Das The­ma der Kon­fe­renz der IAHPE war: »Capi­ta­lism, Pan­de­mics, and Public Health«. Sie bot eine Fül­le an lin­ken kri­ti­schen Ana­ly­sen von Wissenschaftler*innen und poli­ti­schen Aktivist*innen aus der gan­zen Welt (zum Teil online zuge­schal­tet). Es spra­chen die Mitgründer*innen und lang­jäh­ri­gen Mit­glie­der Hans-Ulrich Dep­pe (Uni Frank­furt, vdää*), Alexis Benos (Uni Thes­sa­lo­ni­ki), John Lis­ter (Uni Lon­don) und auch Fer­ide Aksu Tanık (Uni Izmir), die 2017 zur letz­ten IAHPE Kon­fe­renz nicht kom­men konn­te, weil der tür­ki­sche Staat sie nicht rei­sen ließ. Vin­cen­te Navar­ro (Baltimore/USA und Pompeu/Spanien) und Asa Chris­ti­na Lau­rell (Mexi­ko City) waren online zuge­schal­tet. Alle berich­te­ten von der bald 50-jäh­ri­gen Geschich­te der IAHPE, die immer eine kri­ti­sche, nicht von Gel­dern von Uni­ver­si­tä­ten, Staa­ten oder pro­fit­ori­en­tier­ten Geld­ge­bern abhän­gi­ge Orga­ni­sa­ti­on war und sich als Teil der lin­ken Public (oder Social) Health-Bewe­gung ver­stan­den hat. Die Wissenschaftler*innen im Board sowie die jeweils zu Kon­fe­ren­zen ein­ge­la­de­nen Referent*innen ver­ste­hen ihr Hand­werk als Wis­sen­schaft im Hand­ge­men­ge. Und das merk­te man dem Pro­gramm, den Referent*innen und den Teilnehmer*innen (ca. 150) der dies­jäh­ri­gen IAHPE Kon­fe­renz an: In der über­wie­gen­den Mehr­heit der Bei­trä­ge wur­den Fra­gen der Gesund­heits­po­li­tik, der Pan­de­mie-Bekämp­fung und der sozia­len Deter­mi­nie­rung von Gesund­heit und Krank­heit in einen kapi­ta­lis­mus­kri­ti­schen klas­sen­ge­sell­schaft­li­chen Zusam­men­hang gestellt. Gleich­zei­tig wur­den immer wie­der Ver­bin­dun­gen der Theo­rie zur Pra­xis der jewei­li­gen Kämp­fe vor Ort gesucht. Von die­sen Kämp­fen gibt es vie­le, auch wenn sie über­all auf der Welt (noch?) schwach sind und mit einem mäch­ti­gen, in der Regel neo­li­be­ra­len und zuneh­mend auto­ri­tä­ren, poli­ti­schen Geg­ner, mit immer mäch­ti­ger wer­den­den pri­va­ten Kon­zer­nen im Gesund­heits­we­sen und einer eben­falls mäch­ti­ger wer­den­den, alles ande­re als kri­ti­schen, Medi­en­macht zu tun haben.
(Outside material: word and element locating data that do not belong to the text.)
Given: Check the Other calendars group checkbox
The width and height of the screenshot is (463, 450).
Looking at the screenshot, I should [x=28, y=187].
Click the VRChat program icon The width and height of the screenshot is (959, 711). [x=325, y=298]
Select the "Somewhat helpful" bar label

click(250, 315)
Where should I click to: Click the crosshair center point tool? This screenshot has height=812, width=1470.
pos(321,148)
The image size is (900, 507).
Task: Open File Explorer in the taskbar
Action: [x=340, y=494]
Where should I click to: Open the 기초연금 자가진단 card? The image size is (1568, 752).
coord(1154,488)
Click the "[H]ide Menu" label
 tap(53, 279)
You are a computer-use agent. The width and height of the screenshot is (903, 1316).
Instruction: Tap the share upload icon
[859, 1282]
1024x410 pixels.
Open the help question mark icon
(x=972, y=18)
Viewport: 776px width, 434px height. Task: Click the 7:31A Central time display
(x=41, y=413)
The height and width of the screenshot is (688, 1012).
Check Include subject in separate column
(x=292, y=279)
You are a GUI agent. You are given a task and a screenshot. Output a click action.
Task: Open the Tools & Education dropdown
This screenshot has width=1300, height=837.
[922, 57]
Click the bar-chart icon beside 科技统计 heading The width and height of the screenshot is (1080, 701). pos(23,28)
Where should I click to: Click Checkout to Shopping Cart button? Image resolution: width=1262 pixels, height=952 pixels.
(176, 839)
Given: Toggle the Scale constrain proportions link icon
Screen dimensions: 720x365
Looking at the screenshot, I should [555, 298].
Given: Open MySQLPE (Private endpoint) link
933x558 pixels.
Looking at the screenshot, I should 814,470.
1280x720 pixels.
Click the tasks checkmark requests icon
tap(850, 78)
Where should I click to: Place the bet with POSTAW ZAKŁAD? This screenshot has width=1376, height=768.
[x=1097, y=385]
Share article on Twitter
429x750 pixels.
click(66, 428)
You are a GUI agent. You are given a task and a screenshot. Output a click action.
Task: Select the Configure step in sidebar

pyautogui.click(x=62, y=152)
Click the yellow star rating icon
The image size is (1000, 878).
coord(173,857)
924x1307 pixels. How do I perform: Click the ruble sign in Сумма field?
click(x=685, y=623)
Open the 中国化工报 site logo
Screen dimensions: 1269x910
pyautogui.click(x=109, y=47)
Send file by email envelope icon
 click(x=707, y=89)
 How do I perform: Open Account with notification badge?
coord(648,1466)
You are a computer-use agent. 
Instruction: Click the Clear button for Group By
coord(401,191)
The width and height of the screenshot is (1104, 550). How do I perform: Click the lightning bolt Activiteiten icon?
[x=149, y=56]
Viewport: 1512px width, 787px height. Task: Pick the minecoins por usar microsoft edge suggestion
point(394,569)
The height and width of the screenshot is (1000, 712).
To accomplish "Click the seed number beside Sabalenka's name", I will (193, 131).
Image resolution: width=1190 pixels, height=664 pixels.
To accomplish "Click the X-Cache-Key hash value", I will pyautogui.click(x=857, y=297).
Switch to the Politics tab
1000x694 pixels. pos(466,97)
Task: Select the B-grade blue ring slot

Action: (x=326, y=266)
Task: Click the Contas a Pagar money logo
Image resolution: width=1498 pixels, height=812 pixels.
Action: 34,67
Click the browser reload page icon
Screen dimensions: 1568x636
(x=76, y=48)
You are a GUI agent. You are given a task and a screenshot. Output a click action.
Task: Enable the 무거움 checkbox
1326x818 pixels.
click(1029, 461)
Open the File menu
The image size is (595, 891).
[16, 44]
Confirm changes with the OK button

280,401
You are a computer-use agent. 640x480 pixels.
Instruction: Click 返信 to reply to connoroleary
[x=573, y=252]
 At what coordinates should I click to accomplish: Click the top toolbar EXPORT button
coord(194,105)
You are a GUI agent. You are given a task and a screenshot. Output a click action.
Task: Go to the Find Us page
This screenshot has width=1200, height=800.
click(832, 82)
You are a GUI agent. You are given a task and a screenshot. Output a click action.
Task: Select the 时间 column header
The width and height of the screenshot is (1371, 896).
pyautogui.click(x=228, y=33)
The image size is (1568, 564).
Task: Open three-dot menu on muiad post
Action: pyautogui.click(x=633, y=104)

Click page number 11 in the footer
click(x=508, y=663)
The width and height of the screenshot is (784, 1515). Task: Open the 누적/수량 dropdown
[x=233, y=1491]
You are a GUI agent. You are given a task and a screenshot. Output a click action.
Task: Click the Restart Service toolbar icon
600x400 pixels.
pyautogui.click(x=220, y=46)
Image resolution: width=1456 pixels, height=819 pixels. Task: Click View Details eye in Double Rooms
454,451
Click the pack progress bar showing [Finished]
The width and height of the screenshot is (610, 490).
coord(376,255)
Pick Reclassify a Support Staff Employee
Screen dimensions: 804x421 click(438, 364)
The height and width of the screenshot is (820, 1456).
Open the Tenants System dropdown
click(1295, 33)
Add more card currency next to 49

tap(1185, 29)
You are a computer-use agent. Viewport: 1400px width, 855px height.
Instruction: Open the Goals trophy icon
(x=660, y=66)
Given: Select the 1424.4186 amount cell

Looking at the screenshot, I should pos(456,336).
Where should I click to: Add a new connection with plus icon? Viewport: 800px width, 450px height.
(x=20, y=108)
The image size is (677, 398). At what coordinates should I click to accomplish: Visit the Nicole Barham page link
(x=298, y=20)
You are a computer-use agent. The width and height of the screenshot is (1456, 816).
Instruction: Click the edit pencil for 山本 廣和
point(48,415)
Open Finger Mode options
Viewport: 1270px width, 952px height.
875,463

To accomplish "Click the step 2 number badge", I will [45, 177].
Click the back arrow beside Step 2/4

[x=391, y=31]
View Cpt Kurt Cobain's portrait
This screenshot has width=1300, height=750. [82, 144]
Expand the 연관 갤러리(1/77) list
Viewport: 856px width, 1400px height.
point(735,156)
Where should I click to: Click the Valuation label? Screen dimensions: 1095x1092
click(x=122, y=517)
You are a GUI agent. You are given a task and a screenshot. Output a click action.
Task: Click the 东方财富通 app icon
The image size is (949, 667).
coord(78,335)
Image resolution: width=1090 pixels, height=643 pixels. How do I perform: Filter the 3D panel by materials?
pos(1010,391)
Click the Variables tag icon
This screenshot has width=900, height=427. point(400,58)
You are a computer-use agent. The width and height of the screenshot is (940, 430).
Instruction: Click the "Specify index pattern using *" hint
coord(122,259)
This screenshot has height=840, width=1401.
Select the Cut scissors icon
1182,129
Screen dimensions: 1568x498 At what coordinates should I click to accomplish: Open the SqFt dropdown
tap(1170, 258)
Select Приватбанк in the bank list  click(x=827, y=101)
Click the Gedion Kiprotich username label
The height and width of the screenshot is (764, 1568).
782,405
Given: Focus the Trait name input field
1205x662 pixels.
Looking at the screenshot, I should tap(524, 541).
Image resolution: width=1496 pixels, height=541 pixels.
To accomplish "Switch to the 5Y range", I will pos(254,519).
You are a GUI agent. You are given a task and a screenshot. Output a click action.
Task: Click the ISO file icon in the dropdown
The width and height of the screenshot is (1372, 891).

Dass die Pro­blem­la­ge dra­ma­tisch ist, ist gera­de in Grie­chen­land über­all zu spü­ren. Das Land wird vom Kli­ma­wan­del hart getrof­fen: Die exor­bi­tan­ten Regen­fäl­le Anfang Sep­tem­ber haben die gesam­te thes­sa­li­sche Ebe­ne unter Was­ser gesetz­te (nur die Häu­ser­dä­cher waren noch zu sehen), tau­sen­de Men­schen haben ihr Obdach ver­lo­ren, die wich­ti­ge Zug­ver­bin­dung zwi­schen Athen und Thes­sa­lo­ni­ki ist zer­stört etc. Die öko­lo­gi­sche Kri­se war ent­spre­chend prä­sent im Pro­gramm, genau­so wie die Fra­ge des Zusam­men­hangs von kapi­ta­lis­ti­scher Lebens­mit­tel­pro­duk­ti­on und der Ent­ste­hung von Pan­de­mien: am Sams­tag­nach­mit­tag war Rob Wal­lace online zuge­schal­tet, um über »COVID-19 and Glo­bal Cir­cuits of Capi­tal« zu spre­chen.

Neben den guten inhalt­li­chen Bei­trä­gen war die gesam­te Atmo­sphä­re auf der Kon­fe­renz dank des Orga­ni­sa­ti­ons­ta­lents unse­rer grie­chi­schen Genoss*innen zau­ber­haft. Es waren sehr vie­le jun­ge Leu­te u.a. vom People’s Health Move­ment da und es ent­stan­den pro­duk­ti­ve Gesprä­che zwi­schen Jung und Alt und zwi­schen Men­schen aus ver­schie­dens­ten Regio­nen die­ser Erde. Alle hat­ten am Ende den Ein­druck, dass dies eine der bes­ten Kon­fe­ren­zen seit lan­gem war und dass sie mög­li­cher­wei­se ein his­to­ri­sches Momen­tum der inter­na­tio­na­len lin­ken Public Health-Bewe­gung sein könn­te.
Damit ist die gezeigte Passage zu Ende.